SUPPLIED MATERIAL

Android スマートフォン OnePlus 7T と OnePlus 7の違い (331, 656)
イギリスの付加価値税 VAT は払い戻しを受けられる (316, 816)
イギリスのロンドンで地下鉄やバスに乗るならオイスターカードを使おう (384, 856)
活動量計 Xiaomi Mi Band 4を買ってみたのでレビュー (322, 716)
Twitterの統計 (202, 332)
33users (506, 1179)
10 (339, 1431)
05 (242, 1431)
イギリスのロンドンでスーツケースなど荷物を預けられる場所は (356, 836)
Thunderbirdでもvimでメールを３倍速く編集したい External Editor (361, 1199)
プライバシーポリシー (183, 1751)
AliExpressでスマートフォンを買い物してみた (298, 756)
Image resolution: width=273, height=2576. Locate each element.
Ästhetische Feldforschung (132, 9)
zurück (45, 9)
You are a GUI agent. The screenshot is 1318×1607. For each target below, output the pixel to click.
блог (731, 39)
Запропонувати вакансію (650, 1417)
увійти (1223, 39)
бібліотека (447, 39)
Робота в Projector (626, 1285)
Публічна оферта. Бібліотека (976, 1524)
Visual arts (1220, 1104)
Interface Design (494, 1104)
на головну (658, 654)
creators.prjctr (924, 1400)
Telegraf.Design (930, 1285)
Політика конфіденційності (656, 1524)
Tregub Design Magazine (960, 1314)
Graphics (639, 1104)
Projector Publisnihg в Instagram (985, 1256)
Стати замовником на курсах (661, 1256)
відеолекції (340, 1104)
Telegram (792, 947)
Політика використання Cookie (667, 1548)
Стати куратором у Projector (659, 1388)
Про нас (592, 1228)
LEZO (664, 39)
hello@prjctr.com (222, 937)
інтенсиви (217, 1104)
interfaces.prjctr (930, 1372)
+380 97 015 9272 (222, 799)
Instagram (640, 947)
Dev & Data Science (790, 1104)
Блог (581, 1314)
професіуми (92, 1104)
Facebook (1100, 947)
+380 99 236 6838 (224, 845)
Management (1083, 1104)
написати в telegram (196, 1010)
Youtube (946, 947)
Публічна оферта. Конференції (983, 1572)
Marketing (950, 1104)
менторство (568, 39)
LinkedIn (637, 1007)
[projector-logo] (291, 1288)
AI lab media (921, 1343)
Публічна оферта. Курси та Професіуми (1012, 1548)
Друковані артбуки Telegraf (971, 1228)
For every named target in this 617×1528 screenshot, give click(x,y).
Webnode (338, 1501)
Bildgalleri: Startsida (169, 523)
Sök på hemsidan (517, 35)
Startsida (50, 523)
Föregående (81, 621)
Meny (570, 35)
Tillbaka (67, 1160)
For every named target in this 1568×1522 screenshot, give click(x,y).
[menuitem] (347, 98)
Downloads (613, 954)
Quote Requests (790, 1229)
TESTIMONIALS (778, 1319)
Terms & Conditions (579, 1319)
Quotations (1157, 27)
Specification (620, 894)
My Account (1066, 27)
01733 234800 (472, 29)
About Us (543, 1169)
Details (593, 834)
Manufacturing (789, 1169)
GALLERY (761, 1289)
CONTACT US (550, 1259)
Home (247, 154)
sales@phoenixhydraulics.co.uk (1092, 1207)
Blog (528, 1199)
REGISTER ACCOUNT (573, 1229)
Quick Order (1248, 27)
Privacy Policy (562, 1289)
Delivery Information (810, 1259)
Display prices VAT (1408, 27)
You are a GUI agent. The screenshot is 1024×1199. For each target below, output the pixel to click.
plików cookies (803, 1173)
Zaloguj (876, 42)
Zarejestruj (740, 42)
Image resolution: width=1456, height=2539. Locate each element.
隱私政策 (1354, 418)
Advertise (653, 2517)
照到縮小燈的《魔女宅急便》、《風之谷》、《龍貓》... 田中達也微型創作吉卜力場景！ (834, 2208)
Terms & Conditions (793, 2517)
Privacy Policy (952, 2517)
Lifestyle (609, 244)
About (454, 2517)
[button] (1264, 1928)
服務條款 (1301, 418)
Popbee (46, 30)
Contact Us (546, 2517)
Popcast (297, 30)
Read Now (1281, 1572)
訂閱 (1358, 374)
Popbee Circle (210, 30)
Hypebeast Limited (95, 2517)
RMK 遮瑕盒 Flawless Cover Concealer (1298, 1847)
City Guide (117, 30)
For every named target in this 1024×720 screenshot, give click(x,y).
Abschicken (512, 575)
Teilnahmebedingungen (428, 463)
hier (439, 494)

DIRECTIVE
Reproduce every one of the entries above without changing anything.

THE SOLUTION
Android スマートフォン OnePlus 7T と OnePlus 7の違い (331, 656)
イギリスの付加価値税 VAT は払い戻しを受けられる (316, 816)
イギリスのロンドンで地下鉄やバスに乗るならオイスターカードを使おう (384, 856)
活動量計 Xiaomi Mi Band 4を買ってみたのでレビュー (322, 716)
Twitterの統計 (202, 332)
33users (506, 1179)
10 (339, 1431)
05 (242, 1431)
イギリスのロンドンでスーツケースなど荷物を預けられる場所は (356, 836)
Thunderbirdでもvimでメールを３倍速く編集したい External Editor (361, 1199)
プライバシーポリシー (183, 1751)
AliExpressでスマートフォンを買い物してみた (298, 756)
Image resolution: width=273, height=2576. Locate each element.
Ästhetische Feldforschung (132, 9)
zurück (45, 9)
You are a GUI agent. The screenshot is 1318×1607. For each target below, output the pixel to click.
блог (731, 39)
Запропонувати вакансію (650, 1417)
увійти (1223, 39)
бібліотека (447, 39)
Робота в Projector (626, 1285)
Публічна оферта. Бібліотека (976, 1524)
Visual arts (1220, 1104)
Interface Design (494, 1104)
на головну (658, 654)
creators.prjctr (924, 1400)
Telegraf.Design (930, 1285)
Політика конфіденційності (656, 1524)
Tregub Design Magazine (960, 1314)
Graphics (639, 1104)
Projector Publisnihg в Instagram (985, 1256)
Стати замовником на курсах (661, 1256)
відеолекції (340, 1104)
Telegram (792, 947)
Політика використання Cookie (667, 1548)
Стати куратором у Projector (659, 1388)
Про нас (592, 1228)
LEZO (664, 39)
hello@prjctr.com (222, 937)
інтенсиви (217, 1104)
interfaces.prjctr (930, 1372)
+380 97 015 9272 (222, 799)
Instagram (640, 947)
Dev & Data Science (790, 1104)
Блог (581, 1314)
професіуми (92, 1104)
Facebook (1100, 947)
+380 99 236 6838 (224, 845)
Management (1083, 1104)
написати в telegram (196, 1010)
Youtube (946, 947)
Публічна оферта. Конференції (983, 1572)
Marketing (950, 1104)
менторство (568, 39)
LinkedIn (637, 1007)
[projector-logo] (291, 1288)
AI lab media (921, 1343)
Публічна оферта. Курси та Професіуми (1012, 1548)
Друковані артбуки Telegraf (971, 1228)
For every named target in this 617×1528 screenshot, give click(x,y).
Webnode (338, 1501)
Bildgalleri: Startsida (169, 523)
Sök på hemsidan (517, 35)
Startsida (50, 523)
Föregående (81, 621)
Meny (570, 35)
Tillbaka (67, 1160)
For every named target in this 1568×1522 screenshot, give click(x,y).
[menuitem] (347, 98)
Downloads (613, 954)
Quote Requests (790, 1229)
TESTIMONIALS (778, 1319)
Terms & Conditions (579, 1319)
Quotations (1157, 27)
Specification (620, 894)
My Account (1066, 27)
01733 234800 (472, 29)
About Us (543, 1169)
Details (593, 834)
Manufacturing (789, 1169)
GALLERY (761, 1289)
CONTACT US (550, 1259)
Home (247, 154)
sales@phoenixhydraulics.co.uk (1092, 1207)
Blog (528, 1199)
REGISTER ACCOUNT (573, 1229)
Quick Order (1248, 27)
Privacy Policy (562, 1289)
Delivery Information (810, 1259)
Display prices VAT (1408, 27)
You are a GUI agent. The screenshot is 1024×1199. For each target below, output the pixel to click.
plików cookies (803, 1173)
Zaloguj (876, 42)
Zarejestruj (740, 42)
Image resolution: width=1456, height=2539. Locate each element.
隱私政策 (1354, 418)
Advertise (653, 2517)
照到縮小燈的《魔女宅急便》、《風之谷》、《龍貓》... 田中達也微型創作吉卜力場景！ (834, 2208)
Terms & Conditions (793, 2517)
Privacy Policy (952, 2517)
Lifestyle (609, 244)
About (454, 2517)
[button] (1264, 1928)
服務條款 (1301, 418)
Popbee (46, 30)
Contact Us (546, 2517)
Popcast (297, 30)
Read Now (1281, 1572)
訂閱 (1358, 374)
Popbee Circle (210, 30)
Hypebeast Limited (95, 2517)
RMK 遮瑕盒 Flawless Cover Concealer (1298, 1847)
City Guide (117, 30)
For every named target in this 1024×720 screenshot, give click(x,y).
Abschicken (512, 575)
Teilnahmebedingungen (428, 463)
hier (439, 494)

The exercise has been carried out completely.